■ Exercise prompt
Reproduce the material between the lines holding "You are a computer-use agent. The" and "[x=469, y=508]", inclusive, swapping "dropdown" for "drop-down menu" and leaving everything else unchanged.

■ Extracted material
----------
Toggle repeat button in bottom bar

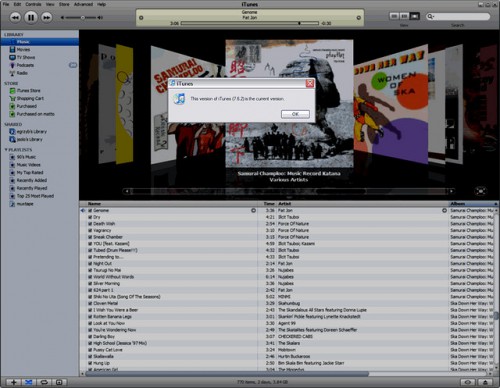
----------
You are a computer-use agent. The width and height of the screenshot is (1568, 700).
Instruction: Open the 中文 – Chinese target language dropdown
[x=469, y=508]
----------
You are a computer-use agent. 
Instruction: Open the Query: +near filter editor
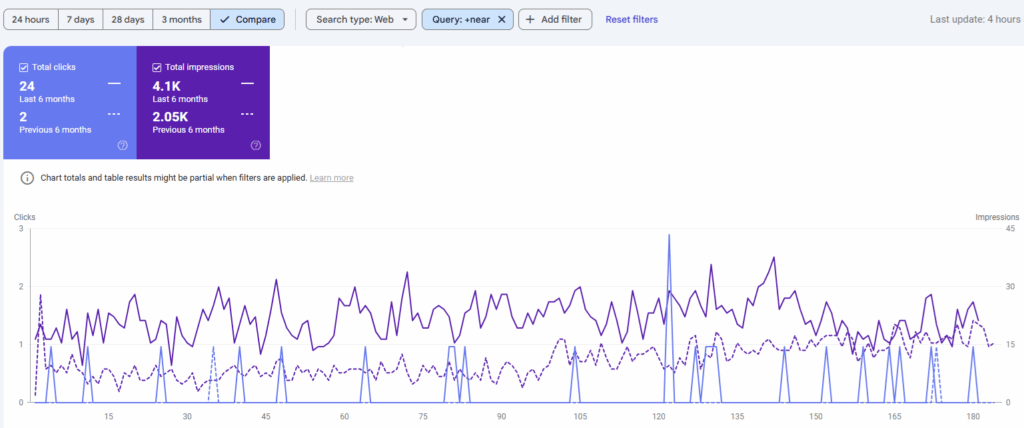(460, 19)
----------
■ Expected answer
You are a computer-use agent. The width and height of the screenshot is (1568, 700).
Instruction: Open the 中文 – Chinese target language drop-down menu
[x=469, y=508]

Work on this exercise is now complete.